Supported Address Forms

High-level helpers are intended to cover these forms first.

  • plain word devices: D100, R50, ZR0, TN0, CN0
  • plain bit devices: M1000, X20, Y20, B10
  • typed suffixes: D100:S, D200:D, D300:L, D400:F
  • bit-in-word form: D50.3
  • long current-value forms: LTN10:D, LSTN20:D, LCN30:D
  • extended devices: J1\\SW0, U3\\G100, U1\\HG0

.bit notation is only valid for word devices. Address bit devices directly.

See also:

Choosing the Right API

  • Use raw device methods when you need exact SLMP request control.
  • Use read_typed and write_typed when one address maps to one scalar value.
  • Use read_named and write_named when your application needs a snapshot with mixed dtypes and bit-in-word decoding.
  • Use poll_named for a lightweight periodic stream.
  • Use read_random and read_block when you want to keep request counts low.
  • Use the extended-device methods for J... and U... paths.
  • read_named and write_named currently target plain device addresses, not J... or U... qualified addresses.

Long-Family Behavior

The Rust implementation follows the same normalized behavior as the other libraries:

  • LTN, LSTN, LCN, and LZ default to 32-bit reads
  • LTS, LTC, LSTS, LSTC, LCS, and LCC are state reads
  • LCS and LCC are decoded from the LCN 4-word status block, not by a standalone direct-bit batch read
  • LCS and LCC are rejected for Read Random (0x0403), Read Block (0x0406), Write Block (0x1406), and Entry Monitor Device (0x0801)
  • direct reads for LTS, LTC, LSTS, and LSTC are rejected by the Rust client API; use helper APIs or 4-word block reads from LTN / LSTN
  • direct dword reads for LTN and LSTN are rejected; use helper APIs or explicit 4-word block reads

That behavior is intentional and is enforced through plc-comm-slmp-cross-verify.

◇ ◇ ◇ ◇ ◇ ◇ ◇

### [TASK 1]
Recast the entries as a Markdown table with the columns n and Line, one numbered row per line and blank lines left out. Begin at the line of the entries that has "on whatsapp-text: Whatsapp" and stop after the last line of the entries.
### [TASK 2]
Continue the SLMP library notes from where they stop.
The text and the entries are unrelated to each other.

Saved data

◇ ◇ ◇ ◇ ◇ ◇ ◇

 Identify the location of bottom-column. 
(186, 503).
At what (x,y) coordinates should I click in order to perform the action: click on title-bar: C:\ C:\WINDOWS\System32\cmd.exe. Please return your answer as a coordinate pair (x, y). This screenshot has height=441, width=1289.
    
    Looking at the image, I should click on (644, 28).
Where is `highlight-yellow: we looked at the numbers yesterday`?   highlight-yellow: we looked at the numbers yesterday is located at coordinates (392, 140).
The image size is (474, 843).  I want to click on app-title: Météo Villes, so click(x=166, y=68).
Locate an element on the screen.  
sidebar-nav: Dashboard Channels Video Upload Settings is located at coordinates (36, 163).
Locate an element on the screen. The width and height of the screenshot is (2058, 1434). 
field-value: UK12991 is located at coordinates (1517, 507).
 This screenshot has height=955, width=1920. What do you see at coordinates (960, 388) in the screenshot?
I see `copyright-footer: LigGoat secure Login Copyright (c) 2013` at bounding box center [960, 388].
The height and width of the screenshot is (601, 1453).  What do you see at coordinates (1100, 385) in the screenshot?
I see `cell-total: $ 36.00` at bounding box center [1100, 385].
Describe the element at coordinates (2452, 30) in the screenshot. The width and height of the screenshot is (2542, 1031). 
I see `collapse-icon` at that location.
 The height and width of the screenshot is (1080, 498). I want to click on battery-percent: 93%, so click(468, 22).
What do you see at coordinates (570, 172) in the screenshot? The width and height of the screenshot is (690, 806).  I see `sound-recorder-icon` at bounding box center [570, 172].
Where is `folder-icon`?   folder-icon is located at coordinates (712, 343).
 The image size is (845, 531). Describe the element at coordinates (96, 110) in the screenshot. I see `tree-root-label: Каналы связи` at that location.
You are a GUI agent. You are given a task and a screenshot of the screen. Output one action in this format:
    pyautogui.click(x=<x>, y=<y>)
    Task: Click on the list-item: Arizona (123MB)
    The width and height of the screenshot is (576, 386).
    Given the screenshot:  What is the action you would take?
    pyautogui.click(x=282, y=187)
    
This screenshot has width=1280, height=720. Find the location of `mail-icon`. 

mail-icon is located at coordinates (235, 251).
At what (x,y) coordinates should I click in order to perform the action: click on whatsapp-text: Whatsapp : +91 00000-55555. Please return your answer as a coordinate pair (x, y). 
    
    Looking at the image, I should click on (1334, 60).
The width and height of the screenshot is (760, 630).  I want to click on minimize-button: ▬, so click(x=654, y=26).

◇ ◇ ◇ ◇ ◇ ◇ ◇

### [TASK OUTPUT 1]
| n | Line |
|---|---|
| 1 | At what (x,y) coordinates should I click in order to perform the action: click on whatsapp-text: Whatsapp : +91 00000-55555. Please return your answer as a coordinate pair (x, y).  |
| 2 |     Looking at the image, I should click on (1334, 60). |
| 3 | The width and height of the screenshot is (760, 630).  I want to click on minimize-button: ▬, so click(x=654, y=26). |

### [TASK OUTPUT 2]
Cross-Verify

This repo is designed to participate in:

  • plc-comm-slmp-cross-verify/specs/shared
  • python verify.py --clients rust
  • full parity runs with Python, .NET, C++, and Node-RED
  • live PLC verification through the same saved baseline/profile flow

The wrapper binary used by the harness is:

cargo run --bin slmp_verify_client -- 127.0.0.1 9000 read-type

Development

Format and test:

cargo fmt
cargo test

Run the Rust tests:

cargo test

Check the Node binding scaffold:

cargo check -p slmp-node

Run Rust-only parity through the canonical harness:

cd ../plc-comm-slmp-cross-verify
python verify.py --clients rust

Run full parity:

cd ../plc-comm-slmp-cross-verify
python verify.py

Run live PLC verification with the validated R120 profile:

cd ../plc-comm-slmp-cross-verify
python slmp_live_verify.py \
  --ip 192.168.250.100 \
  --port 1025 \
  --profile r120pcpu_tcp1025 \
  --include-stateful \
  --include-remote

Node Binding

crates/slmp-node is currently a thin napi-rs scaffold. It is not yet the main delivery path. The current purpose is to keep the Rust workspace ready for future Node package work without redesigning the crate layout later.

License

Distributed under the MIT License.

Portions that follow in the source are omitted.